Nevertheless, based on the setup, a risk service contract is a fiscal regime that gives the involved oil and gas company the task of developing a particular property for productive economic activity. The capital needed for the exploration, extraction, and processing of natural resources is shouldered by the government or landowner. This capital is used to hire the expertise, technical capabilities, and other resources of the service provider. The income of this company is still subject to corporate income tax or is given special oil taxes.
The primary advantage of this type of oil and gas agreement is that it is simpler. The negotiation process is less complex compared to production sharing agreements and risk service contracts. A government or the mineral rights owner benefits from this fiscal regime due to its straightforward nature that requires less oversight and technical capabilities.
Another advantage of a concession is that the lessee absorbs all financial risks. These include the costs of exploration and field development. Furthermore, in case of failure to prove productive oil or gas reserves, the financial burden is shouldered by the lessee.
This system has undesirable offshoots. One disadvantage of concession is that a lessor may find a hard time looking for a company that is willing to provide exploration, extraction, and processing capabilities due to the high financial risks. Another disadvantage is that nationalists deem concessions as a form of Western exploitation and a remnant of imperialism.
One of the major advantages of a production sharing agreement is that the lessor does not need to make a significant amount of investment. This is similar to a concession system. This also makes this fiscal regime relatively disadvantageous to a lessee because it shoulders all risks associated with the exploration and operation of productive fields.
Another advantage of this type of oil and gas agreement is that it promotes and secures resource nationalism. Local groups that oppose substantial foreign influence over an economy readily promote this fiscal regime because it is inherently pro-nationalism.
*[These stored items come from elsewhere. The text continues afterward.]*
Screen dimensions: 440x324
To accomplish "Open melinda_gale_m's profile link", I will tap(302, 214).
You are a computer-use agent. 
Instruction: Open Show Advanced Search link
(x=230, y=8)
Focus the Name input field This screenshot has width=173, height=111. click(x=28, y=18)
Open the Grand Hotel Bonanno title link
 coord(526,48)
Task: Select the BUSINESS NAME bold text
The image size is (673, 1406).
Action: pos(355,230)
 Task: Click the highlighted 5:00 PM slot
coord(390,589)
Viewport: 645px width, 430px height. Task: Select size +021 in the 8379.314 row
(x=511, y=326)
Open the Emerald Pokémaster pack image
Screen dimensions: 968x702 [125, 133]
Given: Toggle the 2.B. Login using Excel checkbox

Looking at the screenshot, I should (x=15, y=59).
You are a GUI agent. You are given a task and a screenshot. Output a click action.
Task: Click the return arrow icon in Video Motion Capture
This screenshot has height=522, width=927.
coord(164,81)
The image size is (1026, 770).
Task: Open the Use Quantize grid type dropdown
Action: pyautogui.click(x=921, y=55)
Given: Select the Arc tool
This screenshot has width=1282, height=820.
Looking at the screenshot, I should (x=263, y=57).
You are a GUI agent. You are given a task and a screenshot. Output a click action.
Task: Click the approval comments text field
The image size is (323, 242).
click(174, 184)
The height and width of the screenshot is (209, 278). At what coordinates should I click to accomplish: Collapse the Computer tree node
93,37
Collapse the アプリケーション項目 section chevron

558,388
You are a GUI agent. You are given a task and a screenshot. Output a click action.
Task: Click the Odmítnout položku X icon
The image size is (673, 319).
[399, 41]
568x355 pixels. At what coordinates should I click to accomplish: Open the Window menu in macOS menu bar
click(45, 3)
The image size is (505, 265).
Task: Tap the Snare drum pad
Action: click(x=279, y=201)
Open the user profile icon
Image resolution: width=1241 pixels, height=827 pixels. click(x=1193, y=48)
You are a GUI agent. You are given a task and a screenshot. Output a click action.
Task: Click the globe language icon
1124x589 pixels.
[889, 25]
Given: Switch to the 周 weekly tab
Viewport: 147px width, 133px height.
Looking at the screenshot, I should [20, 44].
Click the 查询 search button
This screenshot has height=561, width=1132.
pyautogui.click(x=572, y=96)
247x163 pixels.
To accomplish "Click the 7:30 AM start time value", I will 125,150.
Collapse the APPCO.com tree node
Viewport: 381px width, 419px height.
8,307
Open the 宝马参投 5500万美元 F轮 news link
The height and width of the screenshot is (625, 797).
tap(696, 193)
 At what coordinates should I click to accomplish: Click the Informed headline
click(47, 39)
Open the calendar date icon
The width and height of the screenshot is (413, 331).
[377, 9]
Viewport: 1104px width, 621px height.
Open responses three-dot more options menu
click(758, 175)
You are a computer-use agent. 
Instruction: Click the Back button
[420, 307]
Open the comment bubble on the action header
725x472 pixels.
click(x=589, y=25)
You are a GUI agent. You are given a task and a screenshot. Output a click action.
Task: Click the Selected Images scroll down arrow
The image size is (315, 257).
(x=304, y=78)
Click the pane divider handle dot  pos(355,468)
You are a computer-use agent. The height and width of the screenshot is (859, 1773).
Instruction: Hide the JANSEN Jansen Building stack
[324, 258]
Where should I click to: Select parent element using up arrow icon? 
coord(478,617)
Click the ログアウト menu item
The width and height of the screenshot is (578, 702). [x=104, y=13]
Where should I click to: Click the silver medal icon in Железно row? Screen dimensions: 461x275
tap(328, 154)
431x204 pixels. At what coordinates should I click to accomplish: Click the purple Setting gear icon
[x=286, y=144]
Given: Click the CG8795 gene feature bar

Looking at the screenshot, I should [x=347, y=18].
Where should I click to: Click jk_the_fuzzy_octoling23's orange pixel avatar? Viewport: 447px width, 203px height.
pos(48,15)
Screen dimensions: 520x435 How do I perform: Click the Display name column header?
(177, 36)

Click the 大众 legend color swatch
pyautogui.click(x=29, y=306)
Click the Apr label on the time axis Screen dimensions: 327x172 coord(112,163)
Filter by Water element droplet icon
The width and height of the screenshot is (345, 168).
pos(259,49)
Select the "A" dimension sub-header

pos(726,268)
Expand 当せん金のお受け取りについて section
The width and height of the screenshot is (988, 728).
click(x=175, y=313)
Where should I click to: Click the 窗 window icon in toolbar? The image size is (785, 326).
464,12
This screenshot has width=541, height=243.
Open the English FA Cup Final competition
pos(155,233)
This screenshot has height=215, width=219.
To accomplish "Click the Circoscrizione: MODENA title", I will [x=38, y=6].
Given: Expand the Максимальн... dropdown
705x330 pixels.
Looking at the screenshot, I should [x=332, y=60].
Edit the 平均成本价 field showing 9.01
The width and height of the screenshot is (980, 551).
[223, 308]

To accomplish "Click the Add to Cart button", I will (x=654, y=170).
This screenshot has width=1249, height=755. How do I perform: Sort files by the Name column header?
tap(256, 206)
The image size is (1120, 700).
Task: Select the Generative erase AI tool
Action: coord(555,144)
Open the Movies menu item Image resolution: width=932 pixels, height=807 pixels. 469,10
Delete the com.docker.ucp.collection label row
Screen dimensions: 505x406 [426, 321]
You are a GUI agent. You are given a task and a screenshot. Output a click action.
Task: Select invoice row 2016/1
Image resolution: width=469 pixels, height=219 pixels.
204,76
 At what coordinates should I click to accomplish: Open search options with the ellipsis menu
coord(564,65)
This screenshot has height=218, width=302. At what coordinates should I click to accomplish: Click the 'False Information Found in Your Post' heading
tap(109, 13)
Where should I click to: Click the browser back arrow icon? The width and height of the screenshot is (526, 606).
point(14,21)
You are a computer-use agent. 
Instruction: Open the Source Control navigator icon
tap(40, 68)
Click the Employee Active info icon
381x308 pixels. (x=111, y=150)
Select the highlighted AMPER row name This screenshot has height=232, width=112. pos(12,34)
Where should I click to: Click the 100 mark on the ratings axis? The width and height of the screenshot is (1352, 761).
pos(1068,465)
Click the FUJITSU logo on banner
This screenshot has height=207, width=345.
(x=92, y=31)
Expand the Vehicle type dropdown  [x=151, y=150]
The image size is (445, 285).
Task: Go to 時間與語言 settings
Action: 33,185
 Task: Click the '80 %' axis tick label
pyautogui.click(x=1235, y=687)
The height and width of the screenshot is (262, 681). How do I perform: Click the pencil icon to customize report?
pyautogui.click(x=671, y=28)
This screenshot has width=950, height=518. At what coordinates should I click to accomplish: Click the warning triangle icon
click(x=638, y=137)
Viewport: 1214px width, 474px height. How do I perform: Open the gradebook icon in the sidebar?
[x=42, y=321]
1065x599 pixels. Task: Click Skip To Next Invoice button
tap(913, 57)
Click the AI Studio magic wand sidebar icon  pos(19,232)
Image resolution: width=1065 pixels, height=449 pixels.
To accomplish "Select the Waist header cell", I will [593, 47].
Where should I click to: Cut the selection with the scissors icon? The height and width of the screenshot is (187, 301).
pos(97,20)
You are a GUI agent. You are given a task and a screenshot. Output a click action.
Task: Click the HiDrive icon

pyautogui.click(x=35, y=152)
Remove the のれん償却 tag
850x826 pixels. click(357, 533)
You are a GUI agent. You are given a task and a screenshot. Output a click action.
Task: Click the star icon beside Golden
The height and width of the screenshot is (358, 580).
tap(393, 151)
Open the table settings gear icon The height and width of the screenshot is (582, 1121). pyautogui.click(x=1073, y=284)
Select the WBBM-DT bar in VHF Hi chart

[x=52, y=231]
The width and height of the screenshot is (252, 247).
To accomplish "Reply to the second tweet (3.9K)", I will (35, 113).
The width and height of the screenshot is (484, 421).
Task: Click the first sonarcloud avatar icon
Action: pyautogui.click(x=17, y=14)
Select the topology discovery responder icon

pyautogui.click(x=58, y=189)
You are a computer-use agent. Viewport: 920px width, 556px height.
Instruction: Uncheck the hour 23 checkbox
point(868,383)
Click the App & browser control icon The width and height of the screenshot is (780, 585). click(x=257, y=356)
One notable disadvantage of a production sharing agreement that concerns a state or mineral rights owner is the involved complexity. This type of oil and gas agreement is very complex in structure and it requires a high level of negotiation. A lessor must have access to financial and commercial, legal, environmental, and technical expertise.
Absolute ownership over the land and oil or gas resources or reserves is the major advantage of risk service contracts. This advantage benefits the state or the mineral rights owner. Hence, due to the ownership over the land and resources or reserves, this fiscal regime promotes resource nationalism similar to a production sharing agreement.
This is not for everyone. A primary disadvantage of risk service contracts is that they place substantial operational and financial risks on the state or mineral rights owner. The lessor shoulders the exploration and production capital.
It is also important to underscore the fact that the high capital requirements and substantial financial risks make this type of oil and gas agreement accessible to deep-pocketed countries or rights owners. Those who do not have a considerable amount of financial resources cannot operate their oil or gas industries under this fiscal regime. Their options are limited between a concession system and a production sharing agreement.